● HOW TO COMPLETE THIS TASK: Once the pictures are set aside, repeat all of the data below exactly.

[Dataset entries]
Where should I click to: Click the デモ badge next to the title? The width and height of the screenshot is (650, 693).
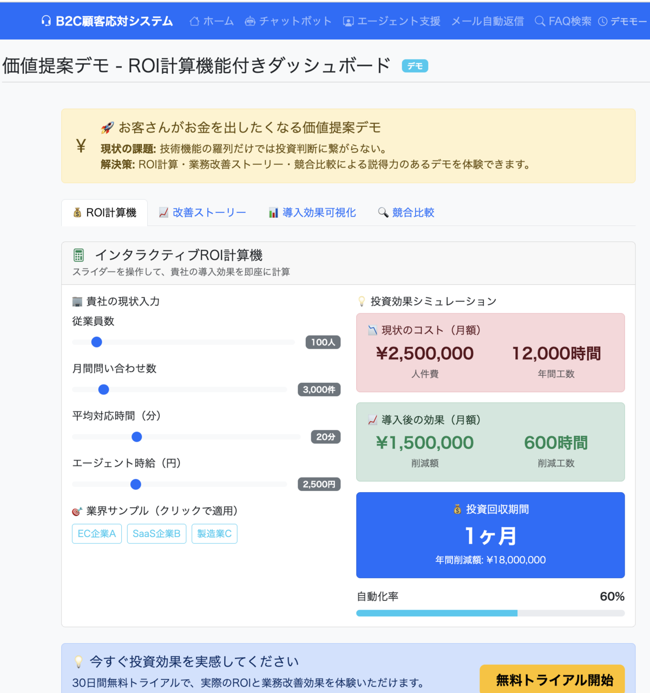[415, 65]
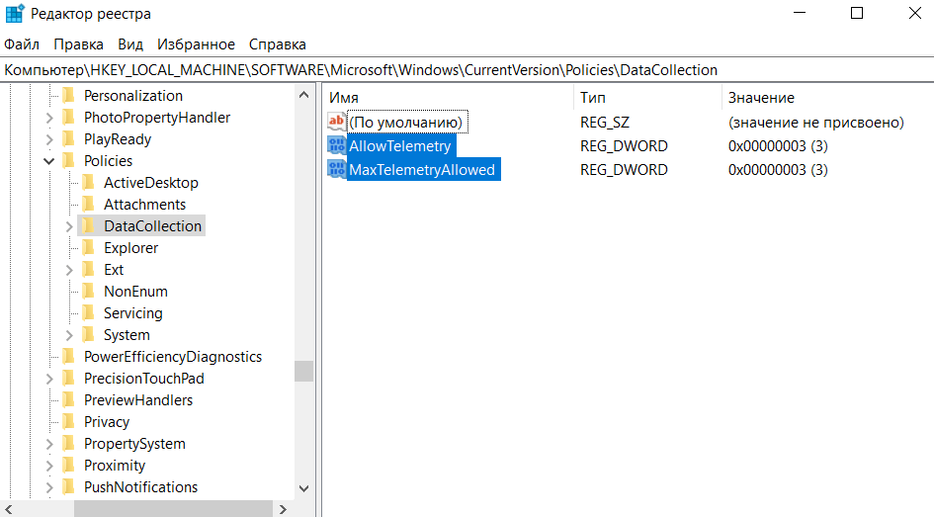Click the tree scrollbar down arrow

tap(303, 488)
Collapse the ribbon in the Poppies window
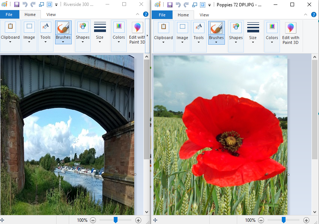This screenshot has height=224, width=319. tap(305, 15)
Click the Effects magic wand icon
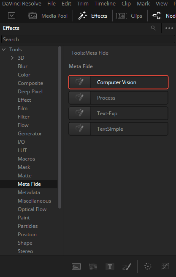The width and height of the screenshot is (176, 277). (x=82, y=16)
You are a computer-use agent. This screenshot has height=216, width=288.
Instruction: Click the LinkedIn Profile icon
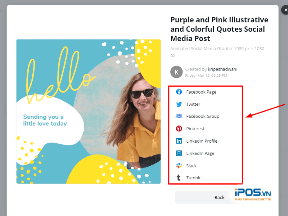[179, 141]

● RESPONSE BOX:
Where should I click to: Click the デモ badge next to the title? The width and height of the screenshot is (650, 693).
[415, 65]
Click the tree scrollbar down arrow

tap(303, 488)
Collapse the ribbon in the Poppies window
This screenshot has height=224, width=319. tap(305, 15)
Click the Effects magic wand icon
The width and height of the screenshot is (176, 277). (x=82, y=16)
You are a computer-use agent. This screenshot has height=216, width=288.
Instruction: Click the LinkedIn Profile icon
[179, 141]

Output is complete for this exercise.